A prima vista questi numeri sembrano la chiusura da parte dell'Europa alla richiesta di più flessibilità, in realtà si tratta già di un compromesso costruito in giorni di trattative. Concedendoci di arrivare fino al 3%, Bruxelles di fatto ha già permesso all'Italia di non avvicinarsi al pareggio non solo quest'anno (obiettivo fissato da Tremonti) ma nemmeno il prossimo. Inoltre Saccomanni sa che a certe condizioni la Commissione chiuderà un occhio su alcune spese aggiuntive purché servano a stimolare la crescita. Non è il caso dell'Imu, potrebbero esserlo una riduzione delle tasse sul lavoro.

Per qualunque altra spesa che l'Europa conteggerà nel deficit «dovremo trovare le risorse, e le troveremo», dice sicuro il ministro. Tradotto: vogliamo tagliare le tasse, spendere di più per i cassintegrati o per assumere i giovani precari statali? O si sposta la tassazione altrove, o si fanno nuovi tagli. La gran parte dei lettori sarà già annoiata dai tecnicismi, ma è pur vero che da questi dipendono il successo (o l'insuccesso) del governo Letta.

Al vertice a porte chiuse di oggi a Sarteano i ministri si dovranno chiarire le idee, perché lunedì Saccomanni è atteso all'Ecofin con un programma di massima. «Chiederemo al ministro come intende far ripartire l'economia italiana, ferma da troppo tempo», riferivano pochi giorni fa fonti europee. Una formula diplomatica per chiarire che le spese non sono tutte uguali, e che l'aumento delle spese in sé sarebbe una iattura. Una precisazione banale ma forse necessaria in una fase in cui vince il mantra «oltre l'austerità».

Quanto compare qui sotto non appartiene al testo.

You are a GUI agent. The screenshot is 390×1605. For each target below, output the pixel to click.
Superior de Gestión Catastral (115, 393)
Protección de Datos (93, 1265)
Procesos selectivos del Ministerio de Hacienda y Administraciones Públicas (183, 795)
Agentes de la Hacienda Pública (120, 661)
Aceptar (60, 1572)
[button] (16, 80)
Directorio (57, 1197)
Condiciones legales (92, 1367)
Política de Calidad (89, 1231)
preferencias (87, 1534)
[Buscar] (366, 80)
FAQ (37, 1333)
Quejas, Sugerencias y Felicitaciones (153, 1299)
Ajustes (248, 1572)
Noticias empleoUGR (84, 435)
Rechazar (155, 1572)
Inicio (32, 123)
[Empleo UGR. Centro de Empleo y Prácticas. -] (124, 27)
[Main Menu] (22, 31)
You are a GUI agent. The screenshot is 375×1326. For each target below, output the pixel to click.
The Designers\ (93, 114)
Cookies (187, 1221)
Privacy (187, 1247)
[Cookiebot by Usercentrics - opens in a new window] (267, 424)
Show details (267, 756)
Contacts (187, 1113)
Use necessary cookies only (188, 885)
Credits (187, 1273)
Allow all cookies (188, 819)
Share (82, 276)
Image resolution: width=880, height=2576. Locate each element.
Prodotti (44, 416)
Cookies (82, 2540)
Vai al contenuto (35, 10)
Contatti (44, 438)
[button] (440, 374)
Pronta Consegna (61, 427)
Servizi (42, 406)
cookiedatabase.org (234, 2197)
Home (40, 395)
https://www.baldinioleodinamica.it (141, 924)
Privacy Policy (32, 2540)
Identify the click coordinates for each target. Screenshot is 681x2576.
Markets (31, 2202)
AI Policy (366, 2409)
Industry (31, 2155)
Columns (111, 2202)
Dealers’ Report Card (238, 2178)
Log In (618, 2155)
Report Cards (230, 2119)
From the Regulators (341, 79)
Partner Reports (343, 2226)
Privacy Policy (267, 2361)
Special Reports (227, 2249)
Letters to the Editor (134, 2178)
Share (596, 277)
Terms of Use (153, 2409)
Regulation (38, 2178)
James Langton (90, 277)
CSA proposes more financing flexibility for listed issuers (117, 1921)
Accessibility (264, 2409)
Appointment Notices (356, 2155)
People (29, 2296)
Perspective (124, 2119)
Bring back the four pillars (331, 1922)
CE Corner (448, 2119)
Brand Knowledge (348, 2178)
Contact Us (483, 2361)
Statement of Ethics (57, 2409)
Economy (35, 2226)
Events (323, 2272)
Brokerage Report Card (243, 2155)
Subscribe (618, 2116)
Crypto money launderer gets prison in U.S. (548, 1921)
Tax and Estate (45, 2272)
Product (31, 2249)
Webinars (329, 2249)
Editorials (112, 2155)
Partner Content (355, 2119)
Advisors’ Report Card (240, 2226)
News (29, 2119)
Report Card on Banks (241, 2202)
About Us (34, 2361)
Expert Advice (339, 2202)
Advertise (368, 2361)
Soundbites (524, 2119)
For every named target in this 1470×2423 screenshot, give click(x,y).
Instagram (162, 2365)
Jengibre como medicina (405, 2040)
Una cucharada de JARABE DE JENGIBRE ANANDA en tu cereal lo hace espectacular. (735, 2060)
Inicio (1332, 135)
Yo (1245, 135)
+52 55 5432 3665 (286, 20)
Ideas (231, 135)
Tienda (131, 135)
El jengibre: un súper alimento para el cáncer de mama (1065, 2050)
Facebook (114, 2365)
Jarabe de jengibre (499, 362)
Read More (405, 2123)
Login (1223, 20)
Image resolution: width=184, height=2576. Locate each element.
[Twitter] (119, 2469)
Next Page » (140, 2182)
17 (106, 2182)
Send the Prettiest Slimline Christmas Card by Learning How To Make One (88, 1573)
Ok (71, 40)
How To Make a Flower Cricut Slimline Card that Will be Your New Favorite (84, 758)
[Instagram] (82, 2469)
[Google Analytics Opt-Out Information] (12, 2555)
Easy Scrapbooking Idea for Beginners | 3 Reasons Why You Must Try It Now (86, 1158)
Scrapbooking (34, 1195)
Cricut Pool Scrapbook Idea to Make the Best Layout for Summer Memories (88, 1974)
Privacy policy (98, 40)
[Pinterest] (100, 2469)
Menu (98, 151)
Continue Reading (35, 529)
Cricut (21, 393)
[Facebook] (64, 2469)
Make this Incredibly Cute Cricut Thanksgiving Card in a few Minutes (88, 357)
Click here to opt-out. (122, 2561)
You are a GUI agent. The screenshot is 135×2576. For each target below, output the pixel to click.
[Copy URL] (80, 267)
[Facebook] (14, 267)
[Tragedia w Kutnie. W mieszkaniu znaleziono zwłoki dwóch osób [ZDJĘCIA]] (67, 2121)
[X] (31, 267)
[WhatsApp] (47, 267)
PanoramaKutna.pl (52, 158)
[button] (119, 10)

Non solo: Saccomanni ha detto esplicitamente che per Bruxelles avere informazioni chiare sui progetti di medio termine dell'Italia è la precondizione «per chiudere la procedura di infrazione» in piedi dal vecchio governo Berlusconi. «L'Europa vuole atti pubblici. Quello è il contesto nel quale si muovono: ecco perché con Rehn ho parlato soprattutto di procedure».

Che per noi non sia il tempo delle vacche grasse lo ricorda lui per primo: «Tutti si aspettano che rispettiamo gli impegni. E tutti sappiamo che se non lo facessimo le conseguenze non le pagheremmo solo noi ma tutta l'Europa». Nella maggioranza c'è chi ha altri progetti, e dopo aver chiesto lo stop all'Imu sulla prima casa (valore quattro miliardi), ora vuole convincerlo a mettere mano alla tassazione sulle imprese, cioè all'Imu sui capannoni (gettito totale: 11 miliardi). Che ne pensa ministro? «Che la riforma dovrà essere complessiva, e che dobbiamo ancora parlarne». Mestiere ingrato, quello di ministro dell'Economia.